Ebenso hat Professor Rudolf Mellinghoff (Präsident des Bundesfinanzhofs) auf die 2008 für verfassungswidrig (https://www.bundesverfassungsgericht.de/entscheidungen/ls20081209_2bvl000107.html) erklärte damalige Regelung zur Entfernungspauschale verwiesen (Frankfurter Allgemeine Sonntagszeitung, 5. Januar 2020, Nummer 1, „Das Klimapaket führt zu einem Sturm auf die Finanzämter“).

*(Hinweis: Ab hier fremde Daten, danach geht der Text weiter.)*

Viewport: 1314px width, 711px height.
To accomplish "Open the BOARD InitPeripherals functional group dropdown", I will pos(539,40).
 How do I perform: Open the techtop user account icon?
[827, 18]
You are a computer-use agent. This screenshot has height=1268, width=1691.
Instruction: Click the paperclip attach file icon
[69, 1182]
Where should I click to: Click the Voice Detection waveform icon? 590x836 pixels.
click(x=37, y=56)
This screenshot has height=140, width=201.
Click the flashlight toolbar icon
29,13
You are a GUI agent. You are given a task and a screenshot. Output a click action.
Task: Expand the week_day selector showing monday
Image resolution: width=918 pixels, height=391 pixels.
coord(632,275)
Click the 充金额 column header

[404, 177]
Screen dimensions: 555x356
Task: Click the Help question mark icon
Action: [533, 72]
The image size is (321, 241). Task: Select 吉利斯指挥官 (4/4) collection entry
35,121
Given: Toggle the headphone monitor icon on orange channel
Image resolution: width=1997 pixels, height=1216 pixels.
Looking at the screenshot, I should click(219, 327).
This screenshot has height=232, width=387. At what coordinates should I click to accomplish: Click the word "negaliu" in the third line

Wir fragen die Bundesregierung:

Fragen13

1

Welche Überlegungen führten in der Bundesregierung dazu, dass Steuerpflichtige mit einem Arbeitsweg von bis zu 20 km nicht von der zeitlich befristeten Erhöhung der Entfernungspauschale profitieren sollen?

2

Ging die Bundesregierung bei der Erarbeitung der entsprechenden Gesetzesinitiative davon aus, dass Steuerpflichtigen mit einem Arbeitsweg von bis zu 20 km regelmäßig andere Alternativen zum PKW mit Verbrennungsmotor in den kommenden Jahren zur Verfügung stehen?

3

Wie werden nach Ansicht der Bundesregierung mit einer Erhöhung der Entfernungspauschale alternative Mobilitätsformen gestärkt und Verhaltensanpassungen erreicht (bitte dabei auf die einzelnen erwarteten oder erhofften Verhaltensanpassungen eingehen)?

4

Wieso sieht die Bundesregierung vor, lediglich für Personen mit einem Arbeitsweg von mehr als 20 km pauschalierend die sich durch die CO2-Bepreisung ergebende Erhöhung der Aufwendungen für die Fahrten zwischen Wohnung und erster Tätigkeitsstätte teilweise auszugleichen?

5

Plant die Bundesregierung eine generelle Anhebung der Entfernungspauschale für alle Steuerpflichtigen?

6

Hat die Bundesregierung keine verfassungsrechtlichen Bedenken hinsichtlich einer Fallbeilregelung bei der Entfernungspauschale (über oder bis 20 km), insbesondere vor dem Hintergrund der Entscheidung des Bundesverfassungsgerichts aus dem Jahr 2008 und der Sachverständigenanhörung des Finanzausschusses (Frankfurter Allgemeine Sonntagszeitung, 5. Januar 2020, Nummer 1, „Das Klimapaket führt zu einem Sturm auf die Finanzämter")?

7

Wie begründet die Bundesregierung, dass längere Wegstrecken ab 2020 durch die Erhöhung der Entfernungspauschale gegenüber kürzeren Wegstrecken bevorteilt werden sollen?

8

Was spricht nach Ansicht der Bundesregierung gegen eine volumenmäßig vergleichbare, jedoch umfangreichere Erhöhung der Entfernungspauschale für alle Steuerpflichtigen?

9

Wird nach Ansicht der Bundesregierung durch die Erhöhung der Entfernungspauschale im raumordnerischen Sinne eine Zersiedlung begünstigt?

10

Hat die Bundesregierung darüber Kenntnis, inwiefern zusätzliche Stellen in den Finanzverwaltungen der Länder geschaffen worden sind, um die Anträge auf Mobilitätsprämie zu bearbeiten?

11

Wird die Bundesregierung die Ausgaben der Bundesländer kompensieren, wenn mehr als die in der Gesetzesbegründung erwarteten 250.000 Personen ein Antrag auf Mobilitätsprämie stellen?

12

Wie viele zusätzliche Einkommensteuererklärungen erwartet die Bundesregierung durch die Mobilitätsprämie?

13

Wie hoch ist nach Kenntnis der Bundesregierung der zusätzliche Arbeitsaufwand der Finanzbehörden durch die Mobilitätsprämie (bitte auch in Arbeitsstunden angeben, ggf. geschätzt)?